1) Allow only one affiliate ad to be placed within a single result set, no matter the destination URL. For example, we have several clients in the education industry, and it's virtually impossible to search for a brand-oriented term without seeing 15 ads from various pay-per-lead (PPL) affiliates in Google's search results. Many of these affiliates have even been able to break through on the organic results as well. If the term is brand oriented, why not just allow one ad to represent the brand. If comparable ads exist, use those to provide a searcher with options as to where to click. Believe it or not, many people search for brand-oriented names in order to find potential competitors, not just affiliates.
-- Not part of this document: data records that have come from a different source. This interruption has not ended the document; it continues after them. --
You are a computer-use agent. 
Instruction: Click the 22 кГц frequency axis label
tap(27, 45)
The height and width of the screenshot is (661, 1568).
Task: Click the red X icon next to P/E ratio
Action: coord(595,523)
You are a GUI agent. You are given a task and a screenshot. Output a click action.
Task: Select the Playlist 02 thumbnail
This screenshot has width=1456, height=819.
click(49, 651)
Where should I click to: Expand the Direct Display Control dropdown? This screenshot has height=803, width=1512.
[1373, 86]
2) Always place the parent company's AdWords ad ahead of the affiliate's ad. Let's face it - if someone clicks on one of these ads and is sent to a page that simply leads them to the same final destination, why can't Google just cut out the middleman and only display an ad for the parent site. If that site won't participate in AdWords, fine - display the top-ranked affiliate. However, when the parent site and the affiliate sites are competing on the same terms, the parent should always take precedence regardless of the AdRank for other ads. Ultimately, if people are not clicking on the ad for the parent destination, it is likely because they don't want to go there.

3) Set up a process to iteratively review ads after they start running to ensure that pages and destinations do not change. It is commonly known that affiliates frequently change the content/look of their pages to increase the likelihood of conversion. If Google is not consistently checking these pages, how would they ever know if you were to put a redirect on your landing page after it had been running for a week?

Although this is just a starting point, hopefully the fact that Google has initiated a policy means that they're finally addressing the relevancy and value of the paid results, much in the same manner as they would the value of organic results. Perhaps a change is on the horizon- it looks as if someone at Google has figured out that all of the results need to be valuable, not just the organic.